Task details » Reproduce the following material verbatim.

Material to process »
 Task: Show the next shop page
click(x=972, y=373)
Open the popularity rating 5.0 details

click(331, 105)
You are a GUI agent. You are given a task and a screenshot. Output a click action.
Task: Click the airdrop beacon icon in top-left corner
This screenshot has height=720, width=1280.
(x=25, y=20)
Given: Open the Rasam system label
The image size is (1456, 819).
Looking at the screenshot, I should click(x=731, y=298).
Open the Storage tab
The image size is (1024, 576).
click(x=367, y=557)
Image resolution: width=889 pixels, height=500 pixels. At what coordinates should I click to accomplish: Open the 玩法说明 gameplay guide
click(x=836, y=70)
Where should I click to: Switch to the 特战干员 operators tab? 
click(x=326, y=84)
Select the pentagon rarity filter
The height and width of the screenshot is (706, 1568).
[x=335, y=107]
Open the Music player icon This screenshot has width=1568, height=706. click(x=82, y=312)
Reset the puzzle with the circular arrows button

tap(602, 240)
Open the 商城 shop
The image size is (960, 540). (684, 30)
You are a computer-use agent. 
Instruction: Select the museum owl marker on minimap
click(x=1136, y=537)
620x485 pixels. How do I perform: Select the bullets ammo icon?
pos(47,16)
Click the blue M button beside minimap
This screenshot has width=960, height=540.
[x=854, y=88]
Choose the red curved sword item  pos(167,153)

Final result »
 Task: Show the next shop page
click(x=972, y=373)
Open the popularity rating 5.0 details

click(331, 105)
You are a GUI agent. You are given a task and a screenshot. Output a click action.
Task: Click the airdrop beacon icon in top-left corner
This screenshot has height=720, width=1280.
(x=25, y=20)
Given: Open the Rasam system label
The image size is (1456, 819).
Looking at the screenshot, I should click(x=731, y=298).
Open the Storage tab
The image size is (1024, 576).
click(x=367, y=557)
Image resolution: width=889 pixels, height=500 pixels. At what coordinates should I click to accomplish: Open the 玩法说明 gameplay guide
click(x=836, y=70)
Where should I click to: Switch to the 特战干员 operators tab? 
click(x=326, y=84)
Select the pentagon rarity filter
The height and width of the screenshot is (706, 1568).
[x=335, y=107]
Open the Music player icon This screenshot has width=1568, height=706. click(x=82, y=312)
Reset the puzzle with the circular arrows button

tap(602, 240)
Open the 商城 shop
The image size is (960, 540). (684, 30)
You are a computer-use agent. 
Instruction: Select the museum owl marker on minimap
click(x=1136, y=537)
620x485 pixels. How do I perform: Select the bullets ammo icon?
pos(47,16)
Click the blue M button beside minimap
This screenshot has width=960, height=540.
[x=854, y=88]
Choose the red curved sword item  pos(167,153)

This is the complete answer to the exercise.